Right now, at this very moment, delivery guys are here to install our new oven. I’d like to end that sentence with an exclamation mark and perform a little jig, except I’ve realized over the past three weeks that it’s pretty impossible to get excited about an oven purchase. In fact, I’d like to posit that buying a new oven is about as much fun as buying a new air conditioner or car insurance or a new laptop because you stupidly spilled soup on your old one.
Which means it’s not very much fun at all.
Right now, Fitz and I are in the basement study while the very nice guys from Cumberland Appliance haul out our old oven upstairs in the kitchen. We are in the basement, which closes off thanks to a puppy gate, because Fitz was very keen to “help” with the removal and installation, happily following in every footstep the Cumberland Appliance guys took.
Luckily, Cumberland Appliance guys are very patient.
As I think of my old oven getting hauled off, I’m surprised by how little I feel. Arguably, that mean machine and I have been through a lot: daily dinner, small gatherings, big parties, birthdays, Thanksgivings, Christmases, Easters. Hell, I learned how to cook with this sucker. And yet, try as I might to feel nostalgic, I’m getting nothing.
Thinking on it, I don’t think I’d feel the same with other appliances, no matter how reluctantly purchased. For example, a fridge. I can get behind a fridge. Because: compartments. You study them when they’re all clean and white and new and, in the exact same way you played house as a kid, you plan what you would put where, which results in feeling deep satisfaction. Also, there is the whole ice maker excitement.
A new microwave? Yes, I can muster up some joy over that purchase too. I mean, hi, new buttons. That’s always pleasurable. Also, you can marvel over how cheap microwaves are now.
Even a stove has its appeal. How much faster will it boil water than your last one? How much easier will it be to clean?
But an oven? It was a heat box before and it’s a heat box still. The saleslady told me as much when I asked if there were any bold new technological advancements. Really, the only change, if you pay a pretty penny, is your oven is now able to connect to WIFI, meaning you could theoretically turn on your oven on your way home from work so it is preheated upon arrival.
But, I mean, who cares? Are you really going to get techy enough to use that? I can’t even use Facebook properly.
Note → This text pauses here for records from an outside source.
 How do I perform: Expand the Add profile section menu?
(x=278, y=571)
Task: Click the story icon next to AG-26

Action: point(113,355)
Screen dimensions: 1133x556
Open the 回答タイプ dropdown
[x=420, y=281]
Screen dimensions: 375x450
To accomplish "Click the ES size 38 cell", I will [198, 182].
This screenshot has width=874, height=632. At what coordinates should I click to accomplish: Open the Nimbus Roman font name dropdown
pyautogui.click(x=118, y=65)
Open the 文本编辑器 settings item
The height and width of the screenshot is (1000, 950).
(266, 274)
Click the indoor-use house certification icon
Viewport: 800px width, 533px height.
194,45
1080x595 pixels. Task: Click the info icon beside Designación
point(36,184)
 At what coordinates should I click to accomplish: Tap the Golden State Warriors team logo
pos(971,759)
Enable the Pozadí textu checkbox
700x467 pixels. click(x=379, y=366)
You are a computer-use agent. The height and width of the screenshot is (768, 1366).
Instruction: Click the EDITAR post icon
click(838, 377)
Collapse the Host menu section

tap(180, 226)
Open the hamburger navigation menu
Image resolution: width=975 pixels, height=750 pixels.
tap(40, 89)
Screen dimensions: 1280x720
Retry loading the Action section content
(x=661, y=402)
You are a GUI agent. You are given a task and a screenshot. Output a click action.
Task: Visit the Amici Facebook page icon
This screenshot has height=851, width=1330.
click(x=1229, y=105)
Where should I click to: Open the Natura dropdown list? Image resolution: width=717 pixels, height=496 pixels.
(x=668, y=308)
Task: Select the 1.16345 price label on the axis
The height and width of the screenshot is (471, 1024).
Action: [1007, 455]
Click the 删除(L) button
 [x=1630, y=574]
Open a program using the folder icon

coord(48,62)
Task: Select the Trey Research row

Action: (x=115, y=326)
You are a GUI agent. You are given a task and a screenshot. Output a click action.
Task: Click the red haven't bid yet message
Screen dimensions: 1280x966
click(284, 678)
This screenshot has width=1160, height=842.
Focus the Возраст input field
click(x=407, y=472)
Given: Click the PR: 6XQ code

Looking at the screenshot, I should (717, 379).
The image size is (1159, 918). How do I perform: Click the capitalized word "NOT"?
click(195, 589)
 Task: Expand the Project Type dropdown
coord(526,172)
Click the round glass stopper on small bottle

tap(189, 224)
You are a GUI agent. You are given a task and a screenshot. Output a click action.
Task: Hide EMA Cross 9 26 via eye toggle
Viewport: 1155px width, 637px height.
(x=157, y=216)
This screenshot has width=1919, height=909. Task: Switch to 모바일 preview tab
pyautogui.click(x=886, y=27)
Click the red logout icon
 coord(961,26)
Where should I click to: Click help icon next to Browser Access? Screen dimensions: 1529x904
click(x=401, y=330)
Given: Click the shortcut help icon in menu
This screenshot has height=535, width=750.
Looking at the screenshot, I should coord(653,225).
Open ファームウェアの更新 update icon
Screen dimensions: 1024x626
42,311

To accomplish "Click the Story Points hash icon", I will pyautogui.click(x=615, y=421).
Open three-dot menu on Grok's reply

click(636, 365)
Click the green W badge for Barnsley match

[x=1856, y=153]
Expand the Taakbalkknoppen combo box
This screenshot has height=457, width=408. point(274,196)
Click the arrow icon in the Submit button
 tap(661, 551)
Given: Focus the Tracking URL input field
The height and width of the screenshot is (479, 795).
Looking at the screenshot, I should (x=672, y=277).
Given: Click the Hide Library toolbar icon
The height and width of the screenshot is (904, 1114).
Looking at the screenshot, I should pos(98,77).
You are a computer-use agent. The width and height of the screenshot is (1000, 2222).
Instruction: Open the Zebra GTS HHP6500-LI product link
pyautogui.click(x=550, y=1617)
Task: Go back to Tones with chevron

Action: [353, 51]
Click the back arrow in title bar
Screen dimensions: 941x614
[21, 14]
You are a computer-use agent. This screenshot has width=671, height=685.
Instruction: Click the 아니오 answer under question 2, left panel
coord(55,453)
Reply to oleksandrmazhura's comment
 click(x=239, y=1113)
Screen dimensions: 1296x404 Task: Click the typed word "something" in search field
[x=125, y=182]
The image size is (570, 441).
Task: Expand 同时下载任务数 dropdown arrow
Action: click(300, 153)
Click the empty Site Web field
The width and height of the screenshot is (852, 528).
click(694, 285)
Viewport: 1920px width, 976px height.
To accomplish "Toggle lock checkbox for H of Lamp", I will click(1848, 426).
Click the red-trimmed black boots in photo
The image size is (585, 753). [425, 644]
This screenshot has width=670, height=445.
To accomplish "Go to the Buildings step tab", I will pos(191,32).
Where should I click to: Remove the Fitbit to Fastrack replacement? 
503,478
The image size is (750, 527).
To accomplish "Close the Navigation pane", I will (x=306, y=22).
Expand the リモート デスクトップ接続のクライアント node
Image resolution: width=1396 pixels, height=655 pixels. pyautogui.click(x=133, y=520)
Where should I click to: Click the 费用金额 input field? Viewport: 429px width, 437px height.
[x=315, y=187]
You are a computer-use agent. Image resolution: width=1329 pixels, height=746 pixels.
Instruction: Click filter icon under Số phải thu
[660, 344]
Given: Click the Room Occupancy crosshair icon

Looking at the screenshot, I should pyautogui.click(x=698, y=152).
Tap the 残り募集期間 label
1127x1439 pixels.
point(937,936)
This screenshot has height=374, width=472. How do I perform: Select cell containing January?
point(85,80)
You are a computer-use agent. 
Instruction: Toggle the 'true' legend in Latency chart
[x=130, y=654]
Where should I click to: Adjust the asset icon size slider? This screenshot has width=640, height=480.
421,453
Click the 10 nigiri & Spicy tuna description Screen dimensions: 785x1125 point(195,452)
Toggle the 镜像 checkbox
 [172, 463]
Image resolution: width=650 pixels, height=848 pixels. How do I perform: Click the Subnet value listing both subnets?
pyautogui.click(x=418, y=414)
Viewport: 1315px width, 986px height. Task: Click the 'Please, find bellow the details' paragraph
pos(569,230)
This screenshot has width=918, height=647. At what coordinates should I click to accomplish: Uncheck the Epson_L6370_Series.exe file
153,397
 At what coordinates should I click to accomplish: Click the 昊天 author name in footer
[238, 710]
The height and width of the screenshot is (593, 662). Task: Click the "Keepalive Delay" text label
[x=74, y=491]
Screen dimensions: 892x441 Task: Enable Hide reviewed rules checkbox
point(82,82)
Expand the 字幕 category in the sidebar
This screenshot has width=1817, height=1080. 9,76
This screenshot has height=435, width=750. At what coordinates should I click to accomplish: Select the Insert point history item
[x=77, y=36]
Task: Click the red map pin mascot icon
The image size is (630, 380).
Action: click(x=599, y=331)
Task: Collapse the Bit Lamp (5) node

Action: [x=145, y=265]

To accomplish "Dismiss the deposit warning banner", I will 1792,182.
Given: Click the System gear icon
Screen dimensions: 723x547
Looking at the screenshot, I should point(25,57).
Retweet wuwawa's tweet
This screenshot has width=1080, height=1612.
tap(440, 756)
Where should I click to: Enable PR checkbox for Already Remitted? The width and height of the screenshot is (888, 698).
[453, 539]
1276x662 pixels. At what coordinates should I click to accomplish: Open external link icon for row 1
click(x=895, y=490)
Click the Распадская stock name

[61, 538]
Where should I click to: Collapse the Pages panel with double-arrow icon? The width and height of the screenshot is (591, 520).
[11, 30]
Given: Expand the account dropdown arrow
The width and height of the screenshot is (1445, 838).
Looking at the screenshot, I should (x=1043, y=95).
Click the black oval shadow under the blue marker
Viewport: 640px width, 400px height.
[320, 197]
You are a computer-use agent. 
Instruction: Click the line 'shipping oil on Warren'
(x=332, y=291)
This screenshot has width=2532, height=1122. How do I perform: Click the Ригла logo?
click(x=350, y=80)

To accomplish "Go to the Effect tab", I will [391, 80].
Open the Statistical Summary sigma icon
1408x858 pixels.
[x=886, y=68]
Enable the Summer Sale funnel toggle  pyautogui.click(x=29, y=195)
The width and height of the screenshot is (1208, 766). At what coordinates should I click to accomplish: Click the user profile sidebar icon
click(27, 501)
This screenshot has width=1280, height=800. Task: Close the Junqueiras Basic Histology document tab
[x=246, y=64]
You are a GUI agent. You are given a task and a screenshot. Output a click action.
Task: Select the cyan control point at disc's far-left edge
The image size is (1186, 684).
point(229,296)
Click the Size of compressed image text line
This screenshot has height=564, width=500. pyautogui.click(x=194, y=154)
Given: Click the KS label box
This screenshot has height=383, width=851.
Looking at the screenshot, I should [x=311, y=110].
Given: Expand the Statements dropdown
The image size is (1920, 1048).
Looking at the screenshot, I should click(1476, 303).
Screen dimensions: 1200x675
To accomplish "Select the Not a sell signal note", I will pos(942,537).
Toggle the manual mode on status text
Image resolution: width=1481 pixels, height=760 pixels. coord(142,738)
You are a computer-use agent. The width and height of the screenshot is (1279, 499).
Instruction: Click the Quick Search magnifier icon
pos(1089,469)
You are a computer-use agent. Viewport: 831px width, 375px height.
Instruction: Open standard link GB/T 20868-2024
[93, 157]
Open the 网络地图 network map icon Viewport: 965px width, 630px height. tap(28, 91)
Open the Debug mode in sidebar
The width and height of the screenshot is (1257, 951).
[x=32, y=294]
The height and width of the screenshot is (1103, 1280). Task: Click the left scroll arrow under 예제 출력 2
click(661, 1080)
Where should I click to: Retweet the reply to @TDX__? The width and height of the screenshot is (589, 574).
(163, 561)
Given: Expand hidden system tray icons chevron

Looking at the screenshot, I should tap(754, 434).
It took a gargantuan amount of effort to learn how to post on my blog. And, besides, should you even have your oven on when you’re not home?
However, Fitzi has now escaped the office and is standing at the top of the stairs begging to be part of this arrival. Sometimes he chirps like a bird, something he lets out this pathetic little moan that conveys his level of desperation. Trying to entice him back downstairs with his yellow platypus toy, I am reminded that perhaps a puppy’s point of view is not a bad way to look at life. Everything is an adventure and everything is a treat.
So maybe I need to change my attitude and get busy looking up recipes for how I am going to christen this new purchase, both for Gabrielle and William and for little Fitz. Actually, I know exactly what I’m going to do. Annie Chesnut posted this recipe a few weeks ago and I’ve been thinking about it ever since:
Homemade Dog Biscuits
1 cup coconut flour
½ cup smooth peanut butter
½ cup mashed blueberries
½ cup mashed bananas
4 eggs
½ cup warm water
Preheat oven to 350˚F. In a large bowl, combine all ingredients. Roll out dough and cut shapes. Bake for about 22 minutes in (your new) oven.